Moving forward, MoneyMax intends to raise capital in two more tranches with ADDX. Lim shares that the next round will be raised on a longer tenure, with the maximum period of a full calendar year. Lim says funds raised in the upcoming round will be similarly split across various aspects of the business, including the building of new drive-through pawn shops.

Blood runs thicker than gold

Lim candidly shared that the “genius idea” to borrow from McDonald’s drive-through concept to set up something similar for the pawnshops came from his father, Lim Yong Guan, the group CEO and co-founder of MoneyMax.

The Lims have a history of merging family and business. Lim Yong Guan co-founded SK Jewellery Group with his siblings Daniel Lim Yong Sheng and Mary Lim Liang Eng, the executive director, CEO, executive director, and group chief operating officer, respectively.

SK Jewellery was listed at 30 cents back in 2015, but in 2020, the siblings privatised the company at 15 cents, citing the desire to have “greater control and management flexibility to respond to changing market conditions and optimise the use of the company's resources.” The buyout offer back then valued the company at $84 million.


Like the generation before him, Lim Chun Seng and his sister Lim Mei Ying are part of the family business. Lim recalls finishing up his final semester in law school overseas when his father proposed that he join the business. “He allowed me to start (a new) business by myself,” he says. “We were very aligned in our thinking that I should not work under him and that we should try something new.”

Lim could not pass on this guarantee of freedom and opportunity to pioneer something ground up.
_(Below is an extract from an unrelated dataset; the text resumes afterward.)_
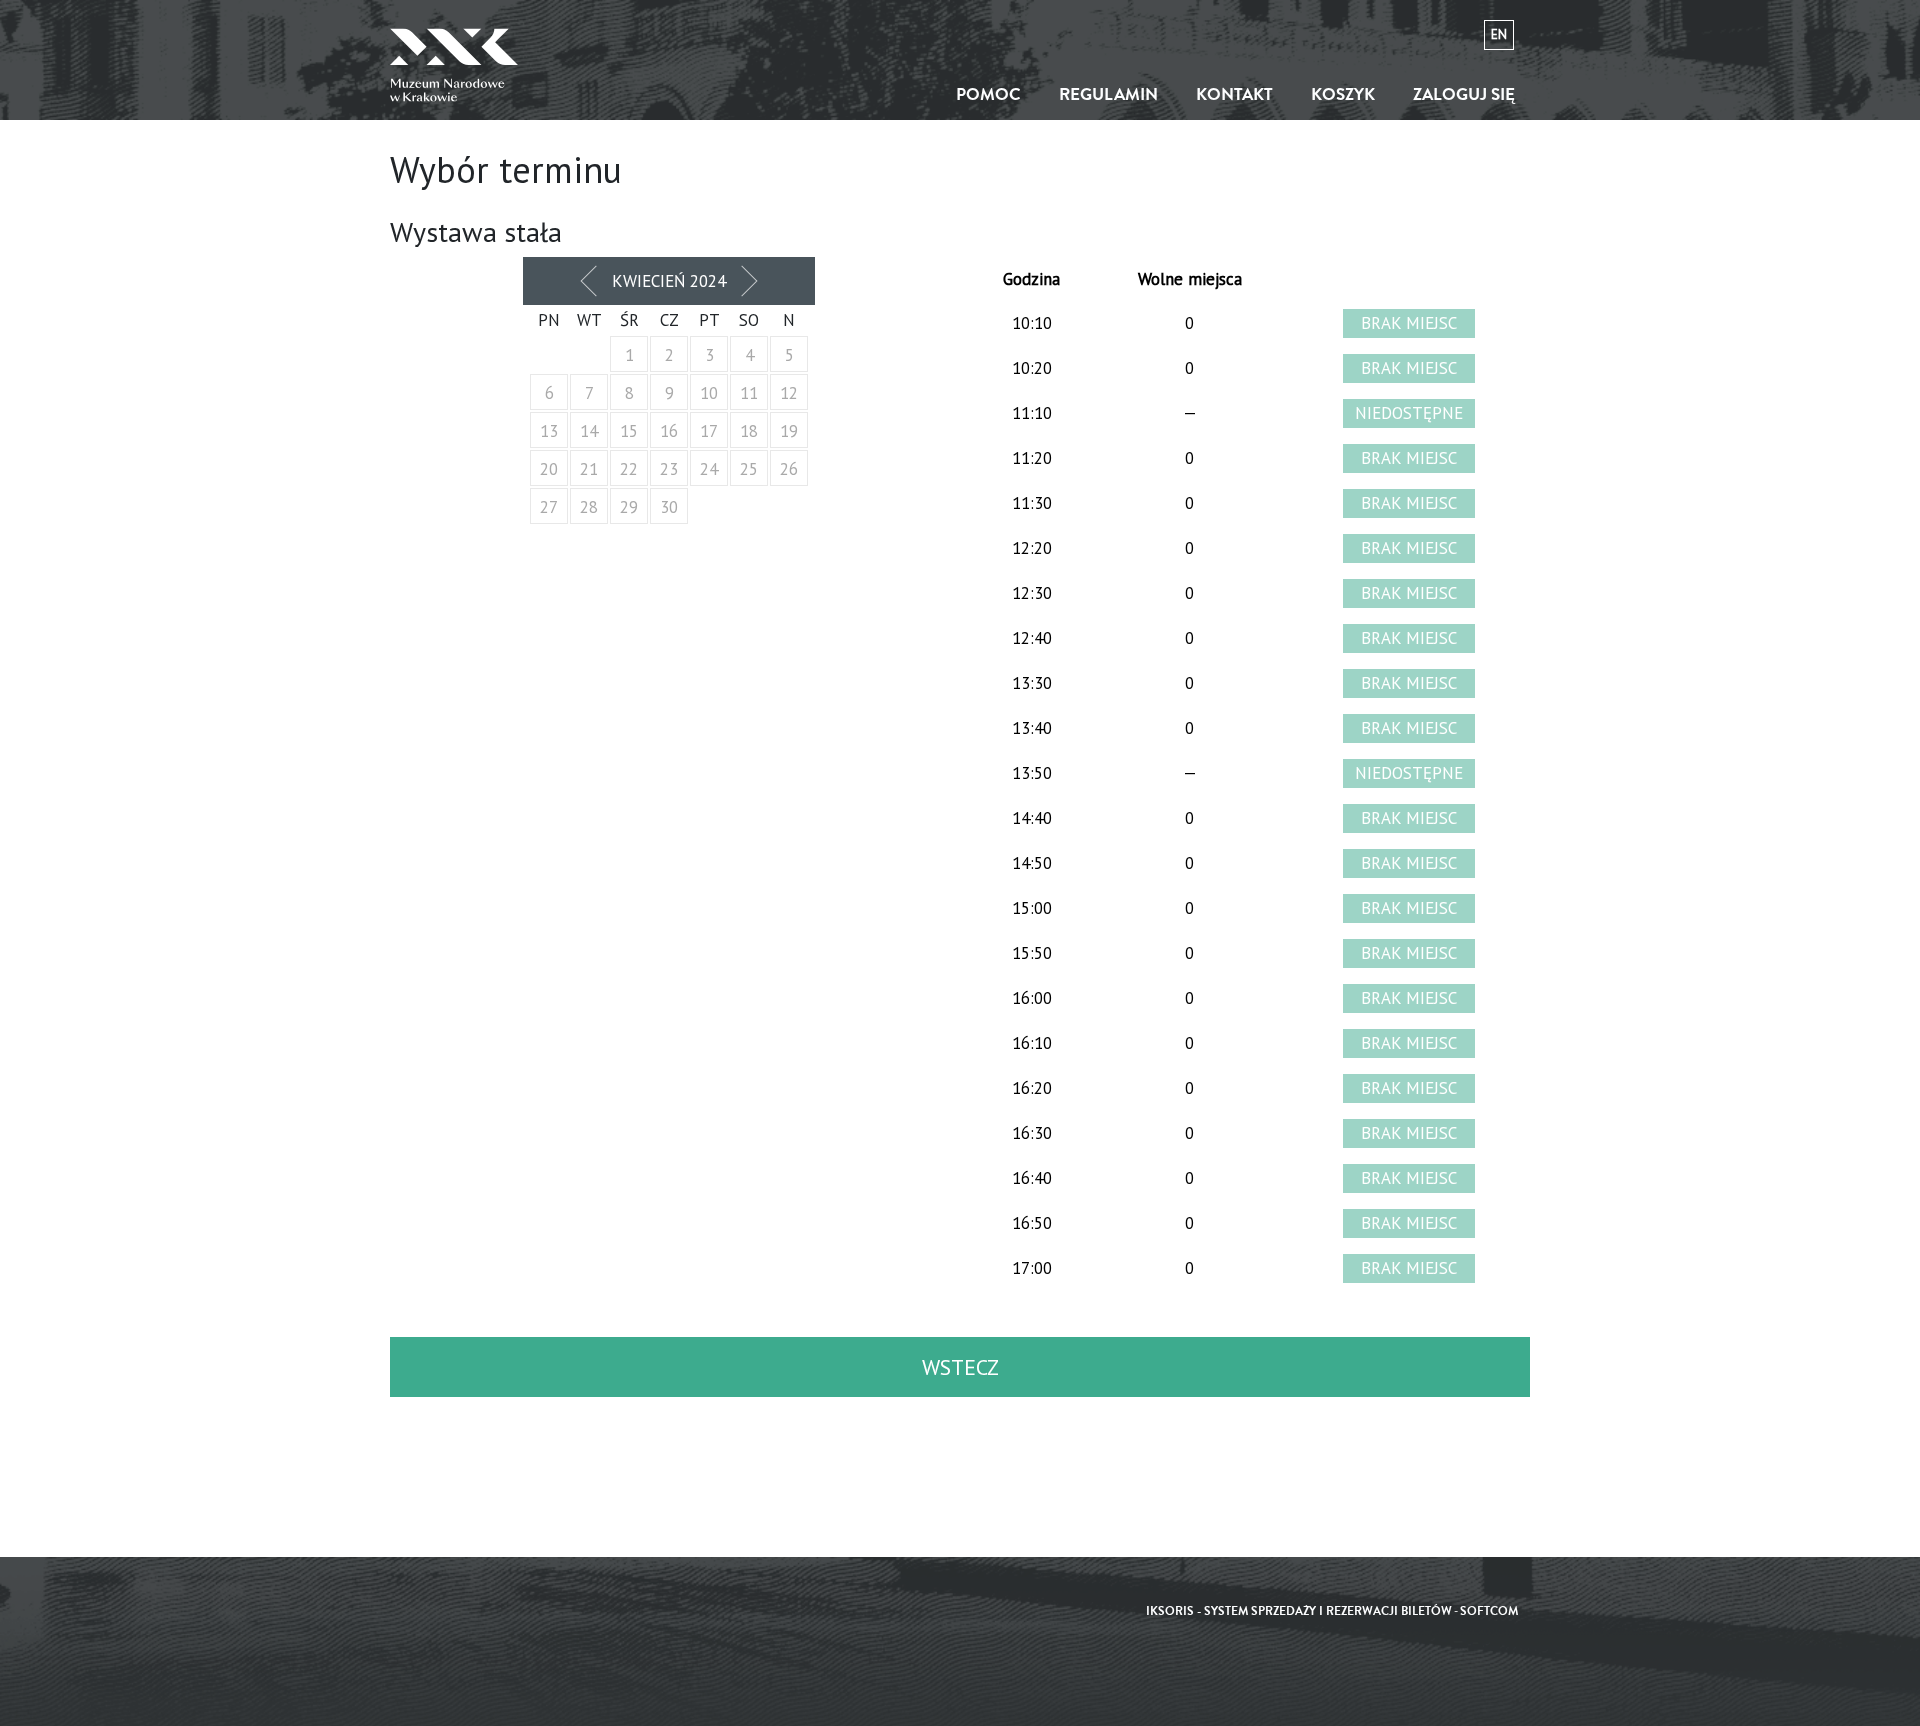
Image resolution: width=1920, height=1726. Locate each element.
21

Together with his sister, they launched the car financing arm of MoneyMax in 2019, which accounts for nearly 25% of profits today.

When asked if this was part of a “natural succession”, Lim said he was confident that his results could speak for themselves.

“It’s fair to have the assumption that we were just parachuted in (to the business),” he says. “But it’s a matter of us being able to show with... the results that we can generate from whatever business units we have under us.”

Lim shares that the drive-through pawn shop expansion is just an aspect of his plans for MoneyMax. His focus for the future is to bring more professionals in to run the business together with the family to free up space for building new additional business products. “The difference between family businesses and (other) businesses is the unity of the family,” he says.

Citing the business transformations that SK Jewellery and MoneyMax had gone through during various economic crises, he says that could not have occurred if the family had not united. “It’s tough to transform, and I think having a united family makes it much easier for us,” says Lim.

Clarification note:

The headline has been amended to reflect that MoneyMax's drive-through concept is not the first in Malaysia as originally suggested. Ion World has already introduced something similar back in Dec 2017.